The reply should contain each record below, returned exactly as given.

Stored data entries
Start of Block
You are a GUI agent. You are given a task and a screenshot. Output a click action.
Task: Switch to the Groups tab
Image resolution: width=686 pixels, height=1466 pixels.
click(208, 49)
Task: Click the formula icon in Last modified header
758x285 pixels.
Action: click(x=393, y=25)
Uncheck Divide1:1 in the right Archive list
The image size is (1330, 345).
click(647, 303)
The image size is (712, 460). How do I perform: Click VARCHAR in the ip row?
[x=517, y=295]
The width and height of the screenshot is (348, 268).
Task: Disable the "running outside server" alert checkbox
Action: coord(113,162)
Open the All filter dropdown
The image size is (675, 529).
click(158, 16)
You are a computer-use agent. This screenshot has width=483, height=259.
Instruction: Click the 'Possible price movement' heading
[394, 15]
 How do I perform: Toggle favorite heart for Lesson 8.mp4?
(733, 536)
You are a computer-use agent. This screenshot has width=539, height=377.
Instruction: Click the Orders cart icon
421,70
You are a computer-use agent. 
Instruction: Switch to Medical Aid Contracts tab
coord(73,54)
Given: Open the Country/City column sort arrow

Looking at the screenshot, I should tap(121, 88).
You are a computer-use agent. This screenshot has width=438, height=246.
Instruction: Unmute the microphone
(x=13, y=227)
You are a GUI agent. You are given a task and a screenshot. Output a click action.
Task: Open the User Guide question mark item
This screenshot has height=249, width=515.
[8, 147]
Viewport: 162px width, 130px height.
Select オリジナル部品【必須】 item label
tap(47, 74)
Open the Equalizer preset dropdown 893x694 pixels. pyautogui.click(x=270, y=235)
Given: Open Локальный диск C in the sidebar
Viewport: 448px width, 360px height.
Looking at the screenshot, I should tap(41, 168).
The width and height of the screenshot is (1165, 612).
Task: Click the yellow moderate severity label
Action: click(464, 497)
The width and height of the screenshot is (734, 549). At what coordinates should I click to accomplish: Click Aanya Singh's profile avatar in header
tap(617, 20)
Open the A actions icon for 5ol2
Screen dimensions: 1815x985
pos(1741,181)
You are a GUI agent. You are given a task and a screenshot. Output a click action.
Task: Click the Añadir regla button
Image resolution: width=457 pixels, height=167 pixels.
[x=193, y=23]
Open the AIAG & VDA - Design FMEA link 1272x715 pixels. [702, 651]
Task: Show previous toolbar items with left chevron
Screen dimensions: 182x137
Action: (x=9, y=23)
End of Block
> Solution:
You are a GUI agent. You are given a task and a screenshot. Output a click action.
Task: Switch to the Groups tab
Image resolution: width=686 pixels, height=1466 pixels.
click(208, 49)
Task: Click the formula icon in Last modified header
758x285 pixels.
Action: click(x=393, y=25)
Uncheck Divide1:1 in the right Archive list
The image size is (1330, 345).
click(647, 303)
The image size is (712, 460). How do I perform: Click VARCHAR in the ip row?
[x=517, y=295]
The width and height of the screenshot is (348, 268).
Task: Disable the "running outside server" alert checkbox
Action: coord(113,162)
Open the All filter dropdown
The image size is (675, 529).
click(158, 16)
You are a computer-use agent. This screenshot has width=483, height=259.
Instruction: Click the 'Possible price movement' heading
[394, 15]
 How do I perform: Toggle favorite heart for Lesson 8.mp4?
(733, 536)
You are a computer-use agent. This screenshot has width=539, height=377.
Instruction: Click the Orders cart icon
421,70
You are a computer-use agent. 
Instruction: Switch to Medical Aid Contracts tab
coord(73,54)
Given: Open the Country/City column sort arrow

Looking at the screenshot, I should tap(121, 88).
You are a computer-use agent. This screenshot has width=438, height=246.
Instruction: Unmute the microphone
(x=13, y=227)
You are a GUI agent. You are given a task and a screenshot. Output a click action.
Task: Open the User Guide question mark item
This screenshot has height=249, width=515.
[8, 147]
Viewport: 162px width, 130px height.
Select オリジナル部品【必須】 item label
tap(47, 74)
Open the Equalizer preset dropdown 893x694 pixels. pyautogui.click(x=270, y=235)
Given: Open Локальный диск C in the sidebar
Viewport: 448px width, 360px height.
Looking at the screenshot, I should tap(41, 168).
The width and height of the screenshot is (1165, 612).
Task: Click the yellow moderate severity label
Action: click(464, 497)
The width and height of the screenshot is (734, 549). At what coordinates should I click to accomplish: Click Aanya Singh's profile avatar in header
tap(617, 20)
Open the A actions icon for 5ol2
Screen dimensions: 1815x985
pos(1741,181)
You are a GUI agent. You are given a task and a screenshot. Output a click action.
Task: Click the Añadir regla button
Image resolution: width=457 pixels, height=167 pixels.
[x=193, y=23]
Open the AIAG & VDA - Design FMEA link 1272x715 pixels. [702, 651]
Task: Show previous toolbar items with left chevron
Screen dimensions: 182x137
Action: (x=9, y=23)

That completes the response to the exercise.